Sterling said his estranged wife Shelly has filed for divorce, but he had nothing but praise for her (and weirdly, her lawyers). While he said in the first half of the interview that Magic Johnson should be ashamed of himself for being promiscuous and contracting HIV, he suggested their marriage fell apart due to his cheating. "I guess I was bad committing all of those terrible ... I don't even want to say it," Sterling said. "But you know, people say, 'How do you commit adultery?' You justify things ... You say, well, every man in Paris or France has a mistress. I mean, it may make you smile, but when you're so old, you don't think it's wrong anymore if you have a little bit of fun." He explained that "everybody wants to be cared for," and added, with tears in his eyes, "I made such a mistake. I thought that woman (Stiviano) really cared for me."

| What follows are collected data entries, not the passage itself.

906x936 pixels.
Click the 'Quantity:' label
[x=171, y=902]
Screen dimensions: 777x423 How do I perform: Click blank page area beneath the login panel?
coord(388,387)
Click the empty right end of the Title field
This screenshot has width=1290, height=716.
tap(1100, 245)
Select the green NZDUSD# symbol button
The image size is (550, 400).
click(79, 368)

Though previously, Sterling insisted that players and fans still love him, in Wednesday's installment he lamented that people turned on him so quickly. "What am I, a Frankenstein? What am I, some kind of an ogre?" he asked. "I'm a good person, I'm a warm person. I say hello to everybody who comes to the team." He also claimed that he wouldn't be so quick to judge if the situation were reversed. "What if a player said, 'I don't like working for that Jew.' What would we do?" he said. They'd almost certainly be fired, but Sterling said, "I wouldn't do anything. I would ask him, 'Why? Why?' I want to make you happy. If you want more money, more attention, more love?"